Dr. Johannes Höhne: "Chargrid - Understanding 2D documents"

13. Jun

Dr. Johannes Höhne: "Chargrid - Understanding 2D documents"

Im Rah­men des For­schungs­kol­lo­qui­ums Wirt­schafts­in­for­ma­tik und Data Sci­ence re­fe­riert Dr. Johannes Höhne von SAP Research Berlin  über "Chargrid - Understanding 2D documents"


Da­tum und Ort:  13. Juni 2019    12.15 Uhr   C 14.203


Textual information is often represented through structured documents which have an inherent 2D structure. This is even more so the case with the advent of new types of media and communications such as presentations, websites, blogs and formatted notebooks. In such documents, the layout, positioning, and sizing might be crucial to understand its semantic content and provide a strong guidance to the human perception. Natural language processing (NLP) addresses the task of processing and understanding plain texts. However, it processes text by serializing it thereby completely ignoring any 2D structure in the text. On the other hand, computer vision (CV) may be used to process document images. In this way, the structure is retained but the document semantics should be learned all the way from the image pixels. We introduce a new representation for 2D documents – the character grid (chargrid) – that retains the original 2D structure while directly encoding the characters in the text.
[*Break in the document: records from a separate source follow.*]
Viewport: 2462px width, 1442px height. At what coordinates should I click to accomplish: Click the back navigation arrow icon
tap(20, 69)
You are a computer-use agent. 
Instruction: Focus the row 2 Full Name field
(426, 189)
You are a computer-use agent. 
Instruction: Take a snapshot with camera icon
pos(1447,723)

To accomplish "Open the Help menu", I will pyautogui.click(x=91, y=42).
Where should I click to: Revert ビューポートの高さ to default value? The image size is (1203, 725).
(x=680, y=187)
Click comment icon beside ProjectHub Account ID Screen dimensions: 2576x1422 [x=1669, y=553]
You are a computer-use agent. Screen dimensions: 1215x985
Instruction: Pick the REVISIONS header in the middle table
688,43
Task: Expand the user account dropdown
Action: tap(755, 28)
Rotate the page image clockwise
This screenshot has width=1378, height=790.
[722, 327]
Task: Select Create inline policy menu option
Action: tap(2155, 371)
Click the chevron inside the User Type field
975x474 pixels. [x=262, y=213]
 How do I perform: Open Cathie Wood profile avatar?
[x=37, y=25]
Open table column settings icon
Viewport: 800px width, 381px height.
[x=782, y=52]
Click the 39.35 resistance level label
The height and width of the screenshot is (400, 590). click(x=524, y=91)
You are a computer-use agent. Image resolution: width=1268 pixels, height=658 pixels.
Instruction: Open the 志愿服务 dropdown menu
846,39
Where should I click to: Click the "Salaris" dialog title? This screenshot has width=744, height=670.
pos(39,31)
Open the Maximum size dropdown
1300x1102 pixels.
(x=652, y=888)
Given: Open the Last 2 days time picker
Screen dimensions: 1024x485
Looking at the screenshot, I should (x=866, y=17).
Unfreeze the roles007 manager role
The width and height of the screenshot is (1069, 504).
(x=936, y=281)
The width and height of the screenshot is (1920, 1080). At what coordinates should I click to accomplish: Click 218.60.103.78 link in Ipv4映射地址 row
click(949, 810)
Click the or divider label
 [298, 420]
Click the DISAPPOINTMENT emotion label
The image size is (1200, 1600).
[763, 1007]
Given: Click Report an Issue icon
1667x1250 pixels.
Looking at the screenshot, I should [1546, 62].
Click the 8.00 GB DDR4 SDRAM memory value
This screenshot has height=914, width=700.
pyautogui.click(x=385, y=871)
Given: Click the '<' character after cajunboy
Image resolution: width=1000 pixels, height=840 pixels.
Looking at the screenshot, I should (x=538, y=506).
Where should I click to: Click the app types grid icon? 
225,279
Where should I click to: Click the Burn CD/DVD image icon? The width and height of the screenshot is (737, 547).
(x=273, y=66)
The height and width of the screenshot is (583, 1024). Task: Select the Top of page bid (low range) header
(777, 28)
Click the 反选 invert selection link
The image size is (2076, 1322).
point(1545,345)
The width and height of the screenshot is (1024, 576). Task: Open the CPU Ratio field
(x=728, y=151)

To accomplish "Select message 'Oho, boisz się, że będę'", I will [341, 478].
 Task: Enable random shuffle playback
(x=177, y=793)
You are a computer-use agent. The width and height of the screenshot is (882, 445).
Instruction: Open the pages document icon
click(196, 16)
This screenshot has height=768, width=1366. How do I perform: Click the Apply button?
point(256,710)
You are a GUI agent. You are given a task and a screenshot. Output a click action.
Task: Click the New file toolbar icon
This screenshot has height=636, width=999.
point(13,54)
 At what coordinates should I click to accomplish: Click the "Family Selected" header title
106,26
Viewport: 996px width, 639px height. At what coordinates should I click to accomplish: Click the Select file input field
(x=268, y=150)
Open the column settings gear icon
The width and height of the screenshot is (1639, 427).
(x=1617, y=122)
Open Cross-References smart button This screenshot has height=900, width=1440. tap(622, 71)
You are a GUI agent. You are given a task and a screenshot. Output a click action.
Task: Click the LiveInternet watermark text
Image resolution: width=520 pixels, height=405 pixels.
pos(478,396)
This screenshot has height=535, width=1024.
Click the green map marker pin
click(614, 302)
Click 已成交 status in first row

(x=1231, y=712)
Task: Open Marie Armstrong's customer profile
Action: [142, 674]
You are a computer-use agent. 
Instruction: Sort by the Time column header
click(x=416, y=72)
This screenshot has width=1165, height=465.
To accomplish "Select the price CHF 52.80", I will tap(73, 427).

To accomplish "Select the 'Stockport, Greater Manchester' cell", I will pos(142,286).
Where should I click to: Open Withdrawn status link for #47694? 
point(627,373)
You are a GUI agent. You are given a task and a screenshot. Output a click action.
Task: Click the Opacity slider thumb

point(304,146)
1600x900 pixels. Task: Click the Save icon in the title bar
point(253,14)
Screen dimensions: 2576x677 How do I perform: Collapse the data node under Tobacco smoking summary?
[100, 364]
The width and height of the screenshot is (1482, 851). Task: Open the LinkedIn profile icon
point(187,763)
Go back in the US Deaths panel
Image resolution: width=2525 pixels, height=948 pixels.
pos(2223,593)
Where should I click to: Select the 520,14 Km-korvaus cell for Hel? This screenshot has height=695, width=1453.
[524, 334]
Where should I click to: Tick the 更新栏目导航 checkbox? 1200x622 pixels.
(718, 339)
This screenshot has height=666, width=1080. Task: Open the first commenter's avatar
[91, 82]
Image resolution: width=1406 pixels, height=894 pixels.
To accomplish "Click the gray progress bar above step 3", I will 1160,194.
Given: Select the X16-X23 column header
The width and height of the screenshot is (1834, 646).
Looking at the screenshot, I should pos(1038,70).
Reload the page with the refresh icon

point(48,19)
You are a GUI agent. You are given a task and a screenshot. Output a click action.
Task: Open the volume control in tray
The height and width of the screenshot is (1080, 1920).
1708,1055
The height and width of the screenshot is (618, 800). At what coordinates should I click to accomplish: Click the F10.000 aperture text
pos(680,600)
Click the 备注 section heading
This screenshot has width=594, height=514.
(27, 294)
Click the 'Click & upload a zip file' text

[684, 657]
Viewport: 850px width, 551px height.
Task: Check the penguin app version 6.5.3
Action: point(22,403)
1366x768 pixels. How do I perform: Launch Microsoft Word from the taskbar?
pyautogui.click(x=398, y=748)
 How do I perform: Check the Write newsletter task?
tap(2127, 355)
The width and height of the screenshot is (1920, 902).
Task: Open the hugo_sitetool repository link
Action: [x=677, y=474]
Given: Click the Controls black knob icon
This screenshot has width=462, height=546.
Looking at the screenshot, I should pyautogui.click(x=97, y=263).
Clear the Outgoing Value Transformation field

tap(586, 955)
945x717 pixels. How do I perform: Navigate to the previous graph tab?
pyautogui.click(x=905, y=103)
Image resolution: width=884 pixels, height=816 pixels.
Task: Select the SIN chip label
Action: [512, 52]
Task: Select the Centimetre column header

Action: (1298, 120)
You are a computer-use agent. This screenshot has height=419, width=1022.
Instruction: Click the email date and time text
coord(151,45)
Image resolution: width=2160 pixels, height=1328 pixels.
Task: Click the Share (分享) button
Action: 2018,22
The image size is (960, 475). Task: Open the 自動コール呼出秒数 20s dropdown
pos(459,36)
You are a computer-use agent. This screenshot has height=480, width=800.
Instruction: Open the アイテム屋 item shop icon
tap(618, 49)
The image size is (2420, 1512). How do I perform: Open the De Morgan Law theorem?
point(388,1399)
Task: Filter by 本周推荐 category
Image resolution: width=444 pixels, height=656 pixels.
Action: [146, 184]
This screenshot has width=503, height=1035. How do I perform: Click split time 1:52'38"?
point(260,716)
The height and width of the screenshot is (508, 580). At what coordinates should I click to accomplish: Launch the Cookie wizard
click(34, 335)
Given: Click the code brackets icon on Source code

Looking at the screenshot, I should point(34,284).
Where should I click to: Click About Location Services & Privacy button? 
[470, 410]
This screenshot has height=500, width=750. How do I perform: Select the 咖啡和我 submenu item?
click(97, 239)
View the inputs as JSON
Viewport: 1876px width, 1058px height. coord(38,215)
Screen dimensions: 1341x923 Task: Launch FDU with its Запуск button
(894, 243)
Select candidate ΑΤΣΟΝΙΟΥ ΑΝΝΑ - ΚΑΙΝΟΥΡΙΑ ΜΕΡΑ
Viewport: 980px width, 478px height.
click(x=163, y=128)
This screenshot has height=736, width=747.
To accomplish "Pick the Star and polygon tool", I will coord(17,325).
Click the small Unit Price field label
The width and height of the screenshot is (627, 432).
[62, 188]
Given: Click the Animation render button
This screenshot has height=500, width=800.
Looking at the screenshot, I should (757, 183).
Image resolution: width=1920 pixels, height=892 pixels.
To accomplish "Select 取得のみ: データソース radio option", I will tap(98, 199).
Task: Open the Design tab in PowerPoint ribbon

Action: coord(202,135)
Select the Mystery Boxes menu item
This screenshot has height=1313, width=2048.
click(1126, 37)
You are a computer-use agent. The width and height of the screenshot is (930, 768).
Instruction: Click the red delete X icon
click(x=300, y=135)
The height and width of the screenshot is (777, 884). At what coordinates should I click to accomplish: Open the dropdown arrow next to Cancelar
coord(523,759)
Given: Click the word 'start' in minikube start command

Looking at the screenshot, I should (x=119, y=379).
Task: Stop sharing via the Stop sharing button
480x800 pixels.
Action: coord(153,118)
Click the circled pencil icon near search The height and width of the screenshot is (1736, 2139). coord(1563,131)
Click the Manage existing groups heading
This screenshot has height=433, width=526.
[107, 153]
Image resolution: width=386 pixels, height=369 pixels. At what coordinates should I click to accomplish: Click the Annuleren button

The character grid representation can readily be used with, e.g. deep neural networks. We apply chargrid to the task of information extraction from invoices and show that it captures the best of both worlds – NLP and CV. Chargrid is accepted for presentation at EMNLP 2018 and is also deployed in the production system of SAP Concur, currently processing tens of thousands of invoices every month.